*** Block opens ***
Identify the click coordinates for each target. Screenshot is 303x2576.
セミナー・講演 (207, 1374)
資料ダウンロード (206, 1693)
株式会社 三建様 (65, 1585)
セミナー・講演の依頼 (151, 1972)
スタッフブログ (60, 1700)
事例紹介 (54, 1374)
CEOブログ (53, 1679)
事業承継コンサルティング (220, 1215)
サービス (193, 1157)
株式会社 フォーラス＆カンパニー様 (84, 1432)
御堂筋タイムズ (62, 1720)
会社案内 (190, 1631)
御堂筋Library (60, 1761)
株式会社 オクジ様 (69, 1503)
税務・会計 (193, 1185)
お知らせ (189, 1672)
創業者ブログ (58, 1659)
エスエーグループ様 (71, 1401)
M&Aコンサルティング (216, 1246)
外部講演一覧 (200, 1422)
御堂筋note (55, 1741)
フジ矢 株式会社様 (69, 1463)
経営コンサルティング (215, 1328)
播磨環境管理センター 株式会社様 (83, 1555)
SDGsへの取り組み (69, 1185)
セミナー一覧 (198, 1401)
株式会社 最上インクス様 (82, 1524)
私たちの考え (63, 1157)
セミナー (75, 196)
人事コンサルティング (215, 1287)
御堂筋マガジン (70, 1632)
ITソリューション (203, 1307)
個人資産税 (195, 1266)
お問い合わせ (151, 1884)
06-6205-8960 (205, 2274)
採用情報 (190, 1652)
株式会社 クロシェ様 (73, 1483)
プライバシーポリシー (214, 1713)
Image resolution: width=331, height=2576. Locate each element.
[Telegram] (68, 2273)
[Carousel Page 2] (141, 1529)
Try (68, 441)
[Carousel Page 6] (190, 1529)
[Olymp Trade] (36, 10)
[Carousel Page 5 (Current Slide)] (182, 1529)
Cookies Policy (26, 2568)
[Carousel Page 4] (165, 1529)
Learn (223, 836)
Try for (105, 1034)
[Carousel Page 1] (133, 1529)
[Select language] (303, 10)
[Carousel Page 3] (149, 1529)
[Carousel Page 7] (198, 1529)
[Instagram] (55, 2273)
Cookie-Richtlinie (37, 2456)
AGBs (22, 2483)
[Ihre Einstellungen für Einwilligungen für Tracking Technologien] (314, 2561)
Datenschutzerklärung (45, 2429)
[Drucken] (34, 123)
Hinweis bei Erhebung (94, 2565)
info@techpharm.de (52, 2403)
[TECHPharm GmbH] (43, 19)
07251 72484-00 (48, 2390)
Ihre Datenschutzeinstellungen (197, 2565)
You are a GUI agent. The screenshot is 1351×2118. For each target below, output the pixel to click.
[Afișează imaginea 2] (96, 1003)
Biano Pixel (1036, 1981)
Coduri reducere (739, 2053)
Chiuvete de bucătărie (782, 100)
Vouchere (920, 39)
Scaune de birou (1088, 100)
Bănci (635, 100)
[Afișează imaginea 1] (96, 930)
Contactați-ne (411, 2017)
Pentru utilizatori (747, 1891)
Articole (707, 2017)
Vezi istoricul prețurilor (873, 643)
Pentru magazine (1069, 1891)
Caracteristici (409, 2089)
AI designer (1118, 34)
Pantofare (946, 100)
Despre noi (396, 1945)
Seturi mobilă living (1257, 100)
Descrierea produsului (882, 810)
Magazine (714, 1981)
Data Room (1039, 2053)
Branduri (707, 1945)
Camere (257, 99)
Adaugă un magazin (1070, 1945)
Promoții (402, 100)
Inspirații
*** Block closes ***
→ WORK REQUEST: From the first line of the listing above through the line that contains "株式会社 オクジ様 (69, 1503)", retype every line exactly, and write nothing else.

→ OUTPUT FOR THIS EXERCISE:
Identify the click coordinates for each target. Screenshot is 303x2576.
セミナー・講演 (207, 1374)
資料ダウンロード (206, 1693)
株式会社 三建様 (65, 1585)
セミナー・講演の依頼 (151, 1972)
スタッフブログ (60, 1700)
事例紹介 (54, 1374)
CEOブログ (53, 1679)
事業承継コンサルティング (220, 1215)
サービス (193, 1157)
株式会社 フォーラス＆カンパニー様 (84, 1432)
御堂筋タイムズ (62, 1720)
会社案内 (190, 1631)
御堂筋Library (60, 1761)
株式会社 オクジ様 (69, 1503)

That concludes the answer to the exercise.